Generally, when a fault occurs in a cell in the memory, the fault is referred to as a cell fault; when a fault occurs in a row/col (for example, if a plurality of cell faults occur in a row/col, it is determined that a fault occurs in the row/col), the fault is referred to as a row fault/col fault; when a fault occurs in a bank, the fault is referred to as a bank fault; when a fault occurs in a device, the fault is referred to as a device fault; and when a fault occurs in a rank, the fault is referred to as a rank fault. Correspondingly, a size of memory space in which a fault occurs, or memory faults may also be classified into different granularities. For example, faults with different granularities in the memory may be classified into a cell fault, a row fault/col fault, a bank fault, a device fault, and a rank fault from small to large.

The memory is an important part of a computing device. During use, a fault usually occurs for various reasons. To ensure that running of a system is not affected after the fault occurs in the memory, the memory is usually disposed with redundancy. For example, there is a redundant row or col on each bank. When a fault occurs at a row on the bank, the redundant row is used to replace the faulty row. A redundant cell, row, col, bank, device, rank, and the like that may exist in the memory are referred to as repair resources. Correspondingly, a cell repair resource includes a partial cache line sparing (PCLS) repair resource, a row repair resource or a col repair resource includes a post-package repair (PPR) repair resource, a bank repair resource includes an adaptive double device data correction sparing (ADDDC Sparing) repair resource, a device repair resource includes a device sparing repair resource, and a rank repair resource includes a rank sparing repair resource. When the granularity is used to describe the repair resource, the granularity is used to measure a size of the repair resource. For example, a granularity of a PCLS fault repair resource is less than that of a PPR fault repair resource. The repair resource with a larger granularity leads to greater impact on system performance and more obvious service perception.

For problems in the foregoing solution and a conventional technology, an embodiment of this application provides a method for repairing a memory fault. A fault repair resource with a small granularity is preferentially used to repair a memory fault. After the fault repair resource with a small granularity is used up, a repair resource with a second smallest granularity is used to repair the memory fault; and so on. When a small-grained self-healing resource that almost has no impact on performance is preferentially used to repair the fault, not only a case in which a decrease in system performance caused by direct use of a large-grained self-healing resource repair means leads to obvious service perception is avoided, but also the small-grained resource is fully used. It should be explained that, if no special description is provided, meanings of “repair resource” and “self-healing resource” mentioned in context of embodiments of this application are the same, and meanings of “repair” and “self-healing” are the same.
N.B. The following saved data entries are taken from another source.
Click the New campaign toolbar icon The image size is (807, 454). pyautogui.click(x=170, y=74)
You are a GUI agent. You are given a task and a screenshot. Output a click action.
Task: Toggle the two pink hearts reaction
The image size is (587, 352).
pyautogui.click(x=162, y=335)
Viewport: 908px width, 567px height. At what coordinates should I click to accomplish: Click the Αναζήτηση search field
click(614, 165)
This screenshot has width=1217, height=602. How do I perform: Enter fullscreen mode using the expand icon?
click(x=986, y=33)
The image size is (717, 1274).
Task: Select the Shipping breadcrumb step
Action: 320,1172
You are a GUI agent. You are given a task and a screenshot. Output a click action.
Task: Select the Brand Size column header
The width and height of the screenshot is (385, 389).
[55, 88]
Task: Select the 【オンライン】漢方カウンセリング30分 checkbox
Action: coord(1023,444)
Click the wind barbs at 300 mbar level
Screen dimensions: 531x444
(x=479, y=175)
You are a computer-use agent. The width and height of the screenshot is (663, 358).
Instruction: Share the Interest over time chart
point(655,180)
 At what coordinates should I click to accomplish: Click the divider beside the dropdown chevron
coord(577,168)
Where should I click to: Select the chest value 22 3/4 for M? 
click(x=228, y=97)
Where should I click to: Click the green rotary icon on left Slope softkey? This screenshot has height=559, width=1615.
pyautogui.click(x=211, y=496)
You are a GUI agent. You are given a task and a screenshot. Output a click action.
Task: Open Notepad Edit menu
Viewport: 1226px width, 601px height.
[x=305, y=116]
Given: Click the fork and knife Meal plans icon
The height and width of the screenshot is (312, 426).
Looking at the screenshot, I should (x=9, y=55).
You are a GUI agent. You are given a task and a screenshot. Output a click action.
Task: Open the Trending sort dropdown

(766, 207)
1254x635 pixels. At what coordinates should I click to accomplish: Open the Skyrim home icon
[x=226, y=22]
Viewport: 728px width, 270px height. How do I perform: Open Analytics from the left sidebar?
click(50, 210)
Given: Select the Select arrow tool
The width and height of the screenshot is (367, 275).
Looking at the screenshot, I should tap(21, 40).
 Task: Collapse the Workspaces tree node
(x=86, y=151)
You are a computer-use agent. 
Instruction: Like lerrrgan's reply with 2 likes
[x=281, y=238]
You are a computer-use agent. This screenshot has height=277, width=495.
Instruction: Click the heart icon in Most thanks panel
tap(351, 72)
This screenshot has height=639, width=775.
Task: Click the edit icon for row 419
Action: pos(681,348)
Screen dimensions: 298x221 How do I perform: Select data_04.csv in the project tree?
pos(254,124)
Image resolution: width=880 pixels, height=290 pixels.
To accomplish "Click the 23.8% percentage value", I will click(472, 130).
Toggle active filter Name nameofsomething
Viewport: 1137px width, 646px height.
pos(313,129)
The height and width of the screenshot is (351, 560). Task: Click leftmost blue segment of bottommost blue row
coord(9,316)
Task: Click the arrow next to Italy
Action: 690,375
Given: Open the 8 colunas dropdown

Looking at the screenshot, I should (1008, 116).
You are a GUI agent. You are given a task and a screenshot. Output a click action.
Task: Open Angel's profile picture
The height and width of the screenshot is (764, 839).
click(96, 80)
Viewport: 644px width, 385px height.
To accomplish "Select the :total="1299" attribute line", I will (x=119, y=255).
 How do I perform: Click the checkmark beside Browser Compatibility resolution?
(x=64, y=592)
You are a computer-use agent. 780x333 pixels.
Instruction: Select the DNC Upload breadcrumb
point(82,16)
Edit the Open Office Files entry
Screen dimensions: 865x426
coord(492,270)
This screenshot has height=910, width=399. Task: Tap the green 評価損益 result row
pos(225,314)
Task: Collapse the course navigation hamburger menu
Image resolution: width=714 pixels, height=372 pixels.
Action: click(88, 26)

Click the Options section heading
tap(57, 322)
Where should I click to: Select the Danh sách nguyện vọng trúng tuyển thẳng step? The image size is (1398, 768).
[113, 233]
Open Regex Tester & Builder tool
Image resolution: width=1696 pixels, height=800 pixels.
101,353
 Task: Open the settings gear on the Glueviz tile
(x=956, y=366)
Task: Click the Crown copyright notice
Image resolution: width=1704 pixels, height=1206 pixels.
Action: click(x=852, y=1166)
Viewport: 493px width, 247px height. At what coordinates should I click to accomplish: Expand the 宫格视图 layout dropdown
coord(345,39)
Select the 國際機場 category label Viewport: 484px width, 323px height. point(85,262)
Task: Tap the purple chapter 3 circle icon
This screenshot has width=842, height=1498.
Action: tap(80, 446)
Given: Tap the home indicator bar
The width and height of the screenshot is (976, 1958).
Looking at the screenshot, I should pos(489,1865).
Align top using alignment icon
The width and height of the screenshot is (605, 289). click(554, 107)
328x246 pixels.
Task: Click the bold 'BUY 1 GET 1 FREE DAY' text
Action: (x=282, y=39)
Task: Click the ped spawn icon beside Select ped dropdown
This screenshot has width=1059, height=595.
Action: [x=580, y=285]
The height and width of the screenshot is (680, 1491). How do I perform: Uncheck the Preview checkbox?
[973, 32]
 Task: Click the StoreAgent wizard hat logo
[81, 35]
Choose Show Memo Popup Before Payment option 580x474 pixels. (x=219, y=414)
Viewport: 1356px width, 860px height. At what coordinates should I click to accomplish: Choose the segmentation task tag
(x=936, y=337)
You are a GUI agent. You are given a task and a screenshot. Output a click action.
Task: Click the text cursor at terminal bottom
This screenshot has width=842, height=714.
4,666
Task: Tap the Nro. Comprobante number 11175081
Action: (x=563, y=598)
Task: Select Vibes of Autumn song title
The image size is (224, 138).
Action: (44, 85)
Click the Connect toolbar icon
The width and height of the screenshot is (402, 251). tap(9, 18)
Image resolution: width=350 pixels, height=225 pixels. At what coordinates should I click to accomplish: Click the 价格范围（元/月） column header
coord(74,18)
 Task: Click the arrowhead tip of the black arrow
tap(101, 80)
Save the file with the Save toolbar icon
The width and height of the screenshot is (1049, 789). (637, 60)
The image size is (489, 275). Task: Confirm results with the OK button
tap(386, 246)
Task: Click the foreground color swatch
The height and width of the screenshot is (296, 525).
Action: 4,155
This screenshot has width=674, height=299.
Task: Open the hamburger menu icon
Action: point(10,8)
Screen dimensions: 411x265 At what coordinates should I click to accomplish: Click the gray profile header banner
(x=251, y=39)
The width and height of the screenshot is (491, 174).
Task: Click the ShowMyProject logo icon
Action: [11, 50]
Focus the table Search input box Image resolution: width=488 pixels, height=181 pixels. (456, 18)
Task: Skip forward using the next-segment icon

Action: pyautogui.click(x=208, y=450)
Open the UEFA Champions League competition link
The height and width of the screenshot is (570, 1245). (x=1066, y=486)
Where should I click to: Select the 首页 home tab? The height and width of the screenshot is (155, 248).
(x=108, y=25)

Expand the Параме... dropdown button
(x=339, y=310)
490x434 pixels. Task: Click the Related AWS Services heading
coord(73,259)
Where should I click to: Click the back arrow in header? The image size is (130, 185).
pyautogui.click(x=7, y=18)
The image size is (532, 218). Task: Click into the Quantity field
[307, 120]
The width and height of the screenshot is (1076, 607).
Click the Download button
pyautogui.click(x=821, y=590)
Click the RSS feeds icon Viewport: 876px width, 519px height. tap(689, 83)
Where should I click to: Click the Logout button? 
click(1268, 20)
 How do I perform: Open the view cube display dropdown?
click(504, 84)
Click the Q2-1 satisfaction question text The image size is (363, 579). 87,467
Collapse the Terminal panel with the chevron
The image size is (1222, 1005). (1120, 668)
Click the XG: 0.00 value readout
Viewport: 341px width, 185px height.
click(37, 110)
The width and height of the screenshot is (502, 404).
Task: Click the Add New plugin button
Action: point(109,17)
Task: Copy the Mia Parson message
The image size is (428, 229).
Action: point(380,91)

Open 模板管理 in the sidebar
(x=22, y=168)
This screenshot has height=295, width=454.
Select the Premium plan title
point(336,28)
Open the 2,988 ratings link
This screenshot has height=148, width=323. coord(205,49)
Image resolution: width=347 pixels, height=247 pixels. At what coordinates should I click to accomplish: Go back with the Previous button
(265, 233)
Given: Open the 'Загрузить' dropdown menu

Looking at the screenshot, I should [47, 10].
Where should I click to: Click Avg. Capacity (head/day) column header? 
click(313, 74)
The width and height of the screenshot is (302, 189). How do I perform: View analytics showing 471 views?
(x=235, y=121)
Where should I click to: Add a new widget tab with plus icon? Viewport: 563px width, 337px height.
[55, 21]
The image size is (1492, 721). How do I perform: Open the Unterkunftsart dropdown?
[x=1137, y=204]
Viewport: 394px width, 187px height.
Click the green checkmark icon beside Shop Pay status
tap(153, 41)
FIG. 1 is a schematic diagram of a hardware structure of a computing device that can perform a method for repairing a memory fault according to an embodiment of this application. As shown in FIG. 1, the computing device includes a processor 105, a memory controller 102, a memory 103, and a basic input output system (BIOS) chip 104. The processor 105 and the memory controller 102 may be integrated together, or may be disposed independently. The memory 103 is configured to store data required by an operation of the processor, and may further exchange data with an external storage such as a hard disk in the computing device. For example, the memory 103 may cache an operating system, a software application program, and the like. The memory controller 102 is configured to manage the data/program in the memory 103. The BIOS chip 104 is configured to detect various hardware in the computing device 100, such as a CPU, a memory, and a mainboard.

In another possible embodiment, the computing device 100 may further include a baseboard management controller (BMC) 106, configured to perform an operation such as remote management on the computing device.

The computing device may be a terminal device, such as a personal computer, a smartphone, or a smart wearable device.

The computing device may be alternatively a server, for example, a server of an X86 architecture, and may be specifically a blade server, a high-density server, a rack server, a high-performance server, or the like.

It should be understood that, in this embodiment of this application, the processor 105 may be a central processing unit CPU, or the processor may be another general-purpose processor, a digital signal processor (DSP), an application specific integrated circuit (ASIC), a field programmable gate array (FPGA) or another programmable logic device, a discrete gate or a transistor logic device, a discrete hardware component, or the like. The general-purpose processor may be a microprocessor, any conventional processor, or the like.

The memory 103 is a volatile memory, and may be a random access memory (RAM) and is used as an external cache. Through example but not limitative description, many forms of RAMs may be used, for example, a static random access memory (SRAM), a dynamic random access memory (DRAM), a synchronous dynamic random access memory (SDRAM), a double data rate synchronous dynamic random access memory (DDR SDRAM), an enhanced synchronous dynamic random access memory (ESDRAM), a synchronous link dynamic random access memory (SLDRAM), and a direct rambus random access memory (DRRAM).

It should be understood that a computing device 100 according to this embodiment of this application may perform the following method for repairing a memory fault provided in embodiments of this application. For ease of description, the processor 105 and the BMC 106 may be collectively referred to as a processing module, a processing device, or controller. In other words, when the processing module is mentioned in the following descriptions, the processing module may be the processor 105 or the BMC 106.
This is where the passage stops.